(Work instructions):
Pick out all lines of the entries that include the word "will" and copy them.

(Records for processing):
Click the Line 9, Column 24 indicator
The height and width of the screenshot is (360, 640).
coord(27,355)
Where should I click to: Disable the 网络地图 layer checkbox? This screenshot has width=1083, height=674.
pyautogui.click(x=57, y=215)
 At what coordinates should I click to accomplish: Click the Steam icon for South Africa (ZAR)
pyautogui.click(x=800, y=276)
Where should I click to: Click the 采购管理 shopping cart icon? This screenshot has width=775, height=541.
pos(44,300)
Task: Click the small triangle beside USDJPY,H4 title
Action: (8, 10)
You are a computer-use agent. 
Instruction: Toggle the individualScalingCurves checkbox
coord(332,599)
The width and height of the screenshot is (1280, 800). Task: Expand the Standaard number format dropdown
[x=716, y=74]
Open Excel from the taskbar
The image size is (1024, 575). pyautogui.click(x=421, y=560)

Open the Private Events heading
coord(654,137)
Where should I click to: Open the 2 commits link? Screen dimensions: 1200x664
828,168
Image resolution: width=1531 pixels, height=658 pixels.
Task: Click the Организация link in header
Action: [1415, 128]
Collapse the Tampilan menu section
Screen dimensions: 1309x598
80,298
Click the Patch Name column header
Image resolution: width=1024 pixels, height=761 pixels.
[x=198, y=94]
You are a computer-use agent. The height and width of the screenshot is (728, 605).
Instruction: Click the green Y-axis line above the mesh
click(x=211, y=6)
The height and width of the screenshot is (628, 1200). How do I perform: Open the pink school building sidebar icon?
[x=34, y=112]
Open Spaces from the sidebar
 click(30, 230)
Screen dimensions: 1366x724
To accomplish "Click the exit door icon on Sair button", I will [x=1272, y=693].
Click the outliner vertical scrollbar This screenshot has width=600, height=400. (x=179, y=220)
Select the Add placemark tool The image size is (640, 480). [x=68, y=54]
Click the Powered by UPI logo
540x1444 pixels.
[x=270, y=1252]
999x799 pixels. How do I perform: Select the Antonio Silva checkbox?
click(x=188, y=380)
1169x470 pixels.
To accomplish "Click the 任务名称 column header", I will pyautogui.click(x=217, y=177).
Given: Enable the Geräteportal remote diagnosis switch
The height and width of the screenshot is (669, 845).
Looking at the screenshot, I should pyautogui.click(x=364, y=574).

(Problem solution):
To accomplish "Click the exit door icon on Sair button", I will [x=1272, y=693].
To accomplish "Click the 任务名称 column header", I will pyautogui.click(x=217, y=177).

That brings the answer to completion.